The United States: Hawk or Dove?

By Nicanor Leon Cotayo, Granma, [18 February 1997]

Cuba has suffered innumerable terrorist attacks over the last 37 years, ever since the first such attempt, originating in Florida, was foiled on February 2, 1959. The onslaught has not let up once, with the raids almost always being based in U.S. territory.

These assaults have occasioned much loss of life and considerable material damage on the island, and have had the singular characteristic that many of their perpetrators described their misdeeds in well-attended press conferences or personal interviews with journalists, especially in Miami.

Meanwhile, despite the notoriety of these terrorist groups which have organized actions against Cuba from U.S. soil, and the fact that they have boasted about training in and around Miami, in general they have not been arrested, tried or sentenced for their crimes.

According to the Federal Bureau of Investigation (FBI), there are over 300 fascist or neo-fascist groups in almost every corner of the United States, particularly in areas such as Florida. With well-armed militias, conveniently located arsenals and a growing propaganda industry, the terrorist factions of Cuban origin are growing daily.

An example of the atmosphere reigning over there could be when a Florida television station recently put its cameras and microphones at the disposition of two terrorists of Cuban origin, one of them a fugitive from Venezuelan justice and the other a known transgressor of U.S. justice, so that they could calmly express their opinions on the most repugnant sabotage they carried out against Cuba.

This station was Channel 23, which broadcast on its program "Telenoticias" on November 19 and 20 a series called "Los Caminos del Guerrero" (The Paths of the Warrior), which while lavishing praise on them - interviewed the notorious international gangsters Luis Posada Carriles and Orlando Bosch Avila, the authors of the midair sabotage of a Cuban civilian plane near the Caribbean island of Barbados on October 6, 1976, in which 73 persons perished.

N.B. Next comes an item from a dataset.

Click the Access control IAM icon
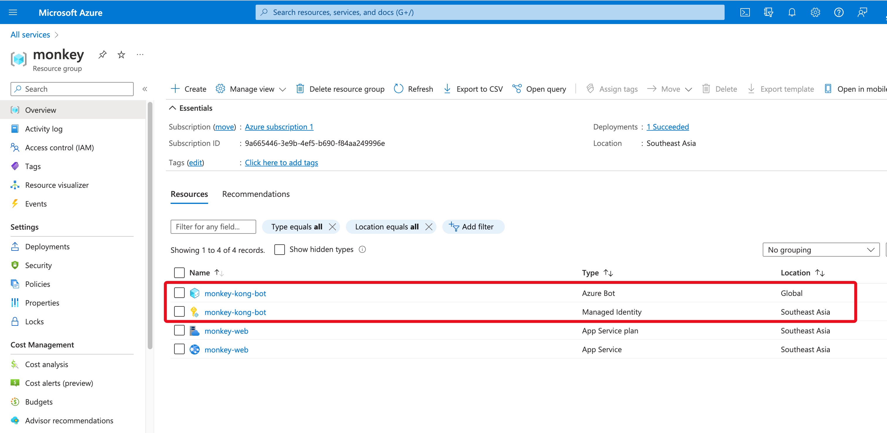Viewport: 887px width, 433px height. point(15,147)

The interviews were carried out in an unidentified spot in Miami. During the televised interview, Posada Carriles admitted that it was a "big mistake," from a human point of view, to have carried out that sabotage, given the large number of victims it caused, but at the same time, without offering other arguments, he assigned the Cuban government with political responsibility for the bombing. For his part, Bosch tried to justify the deaths with the argument that some of those killed were intelligence agents from the respective Ministries of the Interior in Cuba and the Democratic People's Republic of Korea. He made that statement because among those killed were five North Korean citizens and 11 Guyanese.

One of the ideas Posada Carriles emphasized most during the interview, in obvious contradiction with his previous apparent recognition of the savage crime he committed, was his intention to continue terrorist activities against the island. The moderators of the program repeated this statement at the end of the show, and stressed the possibility that this praiseworthy figure may come out of hiding.

I think that the most important part of this incident is what it means, in the first place, for those people in the world with the intention of objectively judging Cuba's positions, of understanding the circumstances in which the Revolution has gone forward and the reasons why it acts as it does internally and internationally.

Not only has Cuba had to withstand, for more than a third of the 20th century, a very harsh economic, commercial and financial blockade imposed by Washington, but simultaneously, among other things, it has been faced with a unrelenting terrorist crusade based in its neighbor's territory.

Furthermore, as if that weren't enough, it has been confronted with campaigns orchestrated abroad, many times in the name of human rights, on behalf of those who have been tried and sentenced here for committing brutal crimes or endangering the lives of the population.

I still recall the singular case of the sabotage committed in the Le Van Tam day-care center in Havana, in May 1980, in which the heroic action of firefighters and the people prevented death by incineration of large numbers of the 570 children under the age of five who were being taken care of there.

But I think that Florida's Channel 23, with the programs I have described here, has brought to mind an even more frightening example which is emblematic of them all: the day just over 20 years ago when enemies of the Revolution blew to bits, in midair, a Cuban civilian airplane, massacring 73 human beings. On that occasion the whole world knew who the two main perpetrators of that crime were.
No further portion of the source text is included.